Photo: Liao Chen-huei, Taipei Times
“Tsai Ing-wen really likes plagiarizers when she is picking vice-presidential candidates,” KMT Legislator Alex Tsai (蔡正元) said, noting that former Council of Agriculture chairman Su Jia-chyuan (蘇嘉全), Tsai’s running mate in the 2012 poll, had also been accused of plagiarism in his masters’ thesis.
Tsai said that the Cancer incident arose from a citation error that the principal author made in the manuscript, which was discovered by the journal’s evaluating committee and amended by the author prior to the paper’s publication.
“If there was plagiarism, an internationally renowned and authoritative publication such as Cancer would never have published the paper,” she said. “The KMT has always tried to play up partisanship, reports of scandals and blackmail at the end of an election cycle. This is a bad practice.”
Her staff were aware of the allegation against Chen and had already investigated it, she said.

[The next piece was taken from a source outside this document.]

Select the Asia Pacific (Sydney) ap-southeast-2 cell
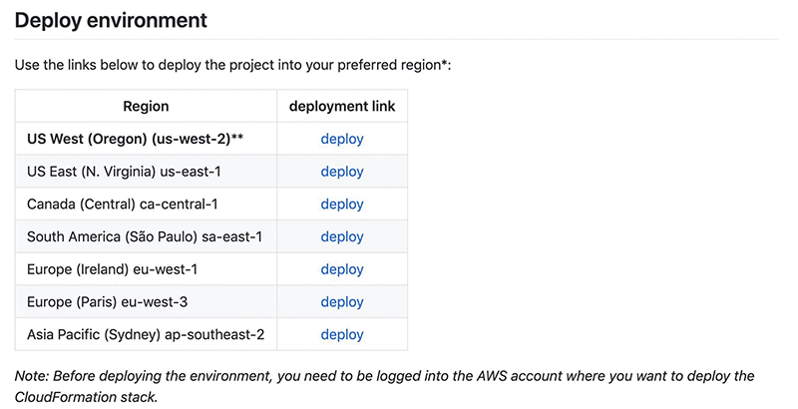 (x=146, y=334)
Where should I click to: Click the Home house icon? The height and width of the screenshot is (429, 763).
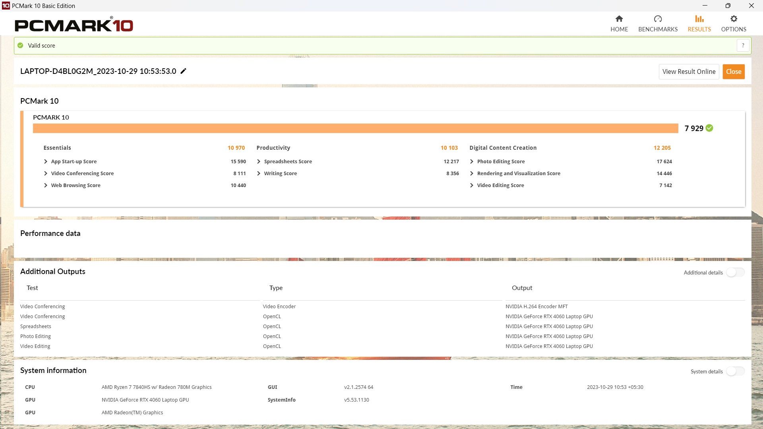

Noting that a Facebook account purporting to belong to Chen appeared on Monday immediately after Tsai’s announcement of her running mate, Tsai said: “It is better to act with honesty and integrity in elections. Little tricks like these are hardly necessary and with only two months left to go, I hope we can all work together to keep this classy.”
Chen also responded to the KMT’s allegations, saying “flawed sentence construction in English” was responsible for the error in the Cancer story and that he was “disappointed” that the KMT has “yet again resorted to negative campaigning.”